15. Heuristics for the gathering of such evidence, the estimation of scope, and the sampling of behavior are defined in the Heuristic Test Strategy Model.

Heuristics are available in a wide range of sources including software, systems and engineering standards. Why choose such a limited source?

Inspiration for the Tenets

These tenets were inspired by James Bach’s “Risk Gap” and Doug Hubbard’s book “How to Measure Anything.” Both Bach and Hubbard discuss a very similar idea from different spaces. Hubbard suggests that by defining our uncertainty, we can communicate the value of reducing the uncertainty. Bach describes the “knowledge we need to know” as the “Risk Gap.” This Risk Gap is our uncertainty, and in defining it, we can compute the value of closing it. In testing, I realized we have three primary areas of uncertainty: 1) what is the “risk gap,” or knowledge we need to find out, 2) how can we know when we’ve acquired enough of that unknown knowledge, and 3) how can we design interactions with the program to efficiently reveal this knowledge.

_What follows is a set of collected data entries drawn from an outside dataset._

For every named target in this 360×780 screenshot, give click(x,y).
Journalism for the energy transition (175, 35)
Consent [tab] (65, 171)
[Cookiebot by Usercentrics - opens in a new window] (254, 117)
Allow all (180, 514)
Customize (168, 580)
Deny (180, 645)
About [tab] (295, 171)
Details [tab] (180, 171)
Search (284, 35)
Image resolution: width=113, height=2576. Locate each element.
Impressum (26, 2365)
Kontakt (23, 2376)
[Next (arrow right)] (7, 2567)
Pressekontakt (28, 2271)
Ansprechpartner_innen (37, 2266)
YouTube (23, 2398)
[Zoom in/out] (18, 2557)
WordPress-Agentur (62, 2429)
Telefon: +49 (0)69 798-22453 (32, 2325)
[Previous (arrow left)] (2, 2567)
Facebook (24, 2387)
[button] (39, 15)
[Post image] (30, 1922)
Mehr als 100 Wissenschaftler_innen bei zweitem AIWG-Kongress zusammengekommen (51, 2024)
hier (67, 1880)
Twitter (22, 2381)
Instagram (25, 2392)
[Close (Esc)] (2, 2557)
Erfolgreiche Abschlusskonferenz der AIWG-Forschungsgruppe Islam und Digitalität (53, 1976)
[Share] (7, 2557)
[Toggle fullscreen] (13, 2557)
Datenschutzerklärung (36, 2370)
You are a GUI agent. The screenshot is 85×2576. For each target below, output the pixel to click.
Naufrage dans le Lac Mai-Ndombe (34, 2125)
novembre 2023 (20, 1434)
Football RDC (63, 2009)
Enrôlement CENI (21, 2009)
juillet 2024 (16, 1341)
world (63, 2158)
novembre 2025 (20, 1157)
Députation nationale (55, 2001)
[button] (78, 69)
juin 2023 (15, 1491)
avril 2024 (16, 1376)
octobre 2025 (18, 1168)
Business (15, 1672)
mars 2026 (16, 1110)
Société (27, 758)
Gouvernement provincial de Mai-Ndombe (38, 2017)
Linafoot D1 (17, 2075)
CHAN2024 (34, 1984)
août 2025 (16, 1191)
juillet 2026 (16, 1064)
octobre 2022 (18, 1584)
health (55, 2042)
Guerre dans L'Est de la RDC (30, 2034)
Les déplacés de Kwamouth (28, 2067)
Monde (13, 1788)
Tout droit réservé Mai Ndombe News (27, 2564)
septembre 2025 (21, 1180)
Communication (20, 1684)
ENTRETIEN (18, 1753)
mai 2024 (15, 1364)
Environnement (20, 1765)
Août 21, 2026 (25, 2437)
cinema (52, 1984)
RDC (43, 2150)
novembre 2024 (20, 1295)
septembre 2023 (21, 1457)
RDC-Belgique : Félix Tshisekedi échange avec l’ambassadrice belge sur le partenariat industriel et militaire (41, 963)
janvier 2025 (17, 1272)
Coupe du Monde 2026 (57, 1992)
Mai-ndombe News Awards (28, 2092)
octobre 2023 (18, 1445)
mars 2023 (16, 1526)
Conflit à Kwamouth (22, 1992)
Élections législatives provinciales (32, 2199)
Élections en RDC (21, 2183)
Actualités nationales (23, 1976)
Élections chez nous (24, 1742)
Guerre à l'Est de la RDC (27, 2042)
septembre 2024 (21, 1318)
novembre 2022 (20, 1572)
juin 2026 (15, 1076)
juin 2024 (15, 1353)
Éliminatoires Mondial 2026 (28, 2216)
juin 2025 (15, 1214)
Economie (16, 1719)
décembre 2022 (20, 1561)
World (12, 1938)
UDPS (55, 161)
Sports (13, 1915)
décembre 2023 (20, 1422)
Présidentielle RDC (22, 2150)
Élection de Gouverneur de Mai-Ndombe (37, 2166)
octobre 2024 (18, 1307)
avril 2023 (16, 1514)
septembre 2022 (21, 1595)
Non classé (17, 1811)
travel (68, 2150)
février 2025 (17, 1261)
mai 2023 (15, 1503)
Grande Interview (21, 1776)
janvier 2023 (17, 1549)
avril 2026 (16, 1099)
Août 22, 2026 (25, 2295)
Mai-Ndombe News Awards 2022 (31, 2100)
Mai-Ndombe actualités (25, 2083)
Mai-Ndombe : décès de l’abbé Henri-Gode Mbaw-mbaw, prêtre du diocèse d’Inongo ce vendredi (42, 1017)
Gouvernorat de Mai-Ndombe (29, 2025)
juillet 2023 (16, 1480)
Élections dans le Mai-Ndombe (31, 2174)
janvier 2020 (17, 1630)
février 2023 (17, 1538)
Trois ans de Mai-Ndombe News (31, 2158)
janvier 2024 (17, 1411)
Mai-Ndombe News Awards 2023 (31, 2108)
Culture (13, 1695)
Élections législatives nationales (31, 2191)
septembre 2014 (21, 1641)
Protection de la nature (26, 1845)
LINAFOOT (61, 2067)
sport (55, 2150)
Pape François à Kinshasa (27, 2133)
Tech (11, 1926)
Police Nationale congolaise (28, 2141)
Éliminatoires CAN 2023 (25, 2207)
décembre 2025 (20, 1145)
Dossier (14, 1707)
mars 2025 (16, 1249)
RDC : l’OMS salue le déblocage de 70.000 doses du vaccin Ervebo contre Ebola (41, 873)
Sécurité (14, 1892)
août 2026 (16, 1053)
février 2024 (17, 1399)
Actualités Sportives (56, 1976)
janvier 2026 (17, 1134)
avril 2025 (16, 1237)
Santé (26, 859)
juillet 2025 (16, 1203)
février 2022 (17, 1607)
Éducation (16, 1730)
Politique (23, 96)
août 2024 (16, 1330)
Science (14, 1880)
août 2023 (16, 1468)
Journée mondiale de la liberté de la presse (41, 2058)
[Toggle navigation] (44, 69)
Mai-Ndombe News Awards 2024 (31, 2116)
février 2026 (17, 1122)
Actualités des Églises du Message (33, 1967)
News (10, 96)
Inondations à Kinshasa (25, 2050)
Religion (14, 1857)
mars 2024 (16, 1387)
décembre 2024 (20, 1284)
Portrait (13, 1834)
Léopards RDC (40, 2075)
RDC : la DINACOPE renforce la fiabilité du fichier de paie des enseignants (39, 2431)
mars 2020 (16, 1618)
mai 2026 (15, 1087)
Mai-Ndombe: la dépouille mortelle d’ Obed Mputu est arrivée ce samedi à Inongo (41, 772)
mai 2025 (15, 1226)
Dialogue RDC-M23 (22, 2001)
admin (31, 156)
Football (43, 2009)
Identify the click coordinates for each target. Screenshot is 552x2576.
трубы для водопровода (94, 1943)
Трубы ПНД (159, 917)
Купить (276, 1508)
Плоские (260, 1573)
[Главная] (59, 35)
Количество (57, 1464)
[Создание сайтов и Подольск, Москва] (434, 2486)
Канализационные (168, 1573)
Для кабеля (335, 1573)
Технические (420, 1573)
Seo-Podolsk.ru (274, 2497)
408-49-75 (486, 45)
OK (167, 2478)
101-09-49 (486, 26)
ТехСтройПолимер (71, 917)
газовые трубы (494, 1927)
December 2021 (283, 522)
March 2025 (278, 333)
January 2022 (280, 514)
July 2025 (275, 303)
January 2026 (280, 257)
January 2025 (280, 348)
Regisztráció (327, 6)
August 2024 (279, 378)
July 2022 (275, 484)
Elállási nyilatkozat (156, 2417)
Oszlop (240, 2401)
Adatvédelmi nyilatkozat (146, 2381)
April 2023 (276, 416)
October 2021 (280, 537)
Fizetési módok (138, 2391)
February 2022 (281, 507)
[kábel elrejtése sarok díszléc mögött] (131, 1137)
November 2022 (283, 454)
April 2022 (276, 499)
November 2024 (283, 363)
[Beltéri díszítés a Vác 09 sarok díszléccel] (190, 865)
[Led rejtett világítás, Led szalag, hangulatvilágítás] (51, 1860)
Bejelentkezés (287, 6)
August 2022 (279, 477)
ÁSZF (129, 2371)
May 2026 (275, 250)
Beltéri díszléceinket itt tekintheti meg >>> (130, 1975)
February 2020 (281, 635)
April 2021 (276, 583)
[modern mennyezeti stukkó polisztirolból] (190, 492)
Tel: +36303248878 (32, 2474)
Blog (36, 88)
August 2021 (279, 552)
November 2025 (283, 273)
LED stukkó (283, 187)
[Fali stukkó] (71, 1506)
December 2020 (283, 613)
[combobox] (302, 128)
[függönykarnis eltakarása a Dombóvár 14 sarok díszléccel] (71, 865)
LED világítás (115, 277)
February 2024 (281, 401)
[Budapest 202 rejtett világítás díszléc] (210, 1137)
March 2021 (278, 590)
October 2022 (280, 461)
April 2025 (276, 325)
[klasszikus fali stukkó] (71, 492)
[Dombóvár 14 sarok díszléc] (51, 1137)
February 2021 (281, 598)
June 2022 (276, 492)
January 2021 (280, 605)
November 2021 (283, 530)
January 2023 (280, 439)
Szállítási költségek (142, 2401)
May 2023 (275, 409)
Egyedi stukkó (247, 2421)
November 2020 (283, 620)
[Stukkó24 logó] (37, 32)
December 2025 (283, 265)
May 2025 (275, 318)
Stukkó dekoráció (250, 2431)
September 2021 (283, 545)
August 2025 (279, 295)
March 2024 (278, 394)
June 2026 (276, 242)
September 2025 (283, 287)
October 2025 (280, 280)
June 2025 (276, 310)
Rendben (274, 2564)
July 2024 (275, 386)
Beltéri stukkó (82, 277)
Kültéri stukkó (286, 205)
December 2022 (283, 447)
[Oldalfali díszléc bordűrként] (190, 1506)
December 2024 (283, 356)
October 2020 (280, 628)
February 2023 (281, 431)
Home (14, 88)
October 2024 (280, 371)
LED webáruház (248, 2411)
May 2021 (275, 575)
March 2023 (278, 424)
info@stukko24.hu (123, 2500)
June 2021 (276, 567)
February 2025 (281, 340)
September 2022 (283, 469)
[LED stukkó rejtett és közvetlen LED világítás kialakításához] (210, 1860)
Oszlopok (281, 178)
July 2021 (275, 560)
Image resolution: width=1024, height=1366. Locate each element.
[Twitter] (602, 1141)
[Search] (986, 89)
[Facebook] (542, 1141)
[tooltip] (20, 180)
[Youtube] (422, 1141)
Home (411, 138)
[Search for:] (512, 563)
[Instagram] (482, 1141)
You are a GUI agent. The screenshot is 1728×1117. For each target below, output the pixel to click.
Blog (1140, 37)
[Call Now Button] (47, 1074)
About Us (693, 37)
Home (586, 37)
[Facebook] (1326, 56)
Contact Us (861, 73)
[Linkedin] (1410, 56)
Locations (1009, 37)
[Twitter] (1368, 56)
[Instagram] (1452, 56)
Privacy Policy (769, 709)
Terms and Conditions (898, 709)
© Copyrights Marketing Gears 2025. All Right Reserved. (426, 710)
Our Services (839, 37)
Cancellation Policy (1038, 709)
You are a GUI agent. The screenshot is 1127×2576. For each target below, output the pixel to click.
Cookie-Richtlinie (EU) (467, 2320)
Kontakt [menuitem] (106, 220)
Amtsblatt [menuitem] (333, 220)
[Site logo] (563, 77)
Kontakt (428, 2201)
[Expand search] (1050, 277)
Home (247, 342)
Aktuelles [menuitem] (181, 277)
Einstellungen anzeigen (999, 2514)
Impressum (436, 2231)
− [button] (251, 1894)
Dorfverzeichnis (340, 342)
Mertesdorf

There are several interesting anomalies to unpick here:

I recall James telling a story about Tom Gilb asserting anything could be measured. James suggested Love and Tom obliged. I don't think James was impressed.
'Defining uncertainty' – how do you do that reliably? Numerically? Objectively? We can put any numbers we like against probability and consequence. Being certain, with or without evidence, is always subjective. People can say they are more certain, but based on ... what? How do we correlate data with a human emotion and use that to make engineering decisions? People can be easily deceived – by themselves, not just by others. Consider this, for example, and this.
Risk Gap – how is a quantity of knowledge measured? What units? With what certainty? These are aspects that James has argued against since the early 1990s.
Your three challenges 1), 2)and 3) are reasonable as goals. How do Bach and Hubbard argue you achieve them, if not by calling on the subjective opinions of other people?

Some More General Comments

You seem to be trying to 'make a case' for testing as a tool to address the risk of failure in systems. I (like and) use that same approach in a rounder sense in my conference talks and writings, when practicable. My observations on this are:

The logic doesn't flow as it should because of flaws in the individual statements
You have no pre-definition of test, testing or its purpose at the outset, so it's not clear what your destination is
There's no defined goal of testing, other than to gather evidence to (my words) reassess risks and thereby reduce uncertainty (but you don't say why that's a 'good thing')
Testing enables a reassessment of risk, but that reassessment may increase risk if, for example, you find a bug in something that was previously deemed reliable. (there's a bigger conversation to be had, but risk is not a BAD thing, it's the barrier(s) you need to navigate or break through to gain your REWARD).
Extant, significant risks are a BARRIER to accepting or releasing systems. As such, the goal of testing is to provide evidence that to the people who make the decision, those risks are acceptable or negligible (reducing uncertainty, sure but never eliminating it). But the ultimate goal of testing is to show that the system WORKS. Encountering failures is a detour from that goal. The testing goal is broader than exploring risks.
You don't mention stakeholders at all. Why do we test? To provide evidence to testing stakeholders – our customers – so they can make better-informed decisions.

Summary

I don't want to give the impression that I'm criticising Nicholas or am arguing against the concept of Tenets or Principles or Axioms of testing. All I have tried to do is offer reasonable criticism of the Tenets to show that is a) extremely difficult to postulate bullet-proof Tenets, Principles or Axioms and b) it is extremely easy to criticise such efforts by:

Exposing flaws in the language used and the logic in an argument that C follows B follows A etc.
Identifying implicit assumptions of meaning, scope, dependency and authority and
Offering examples of context that contradict, or expose flaws in, the statements made.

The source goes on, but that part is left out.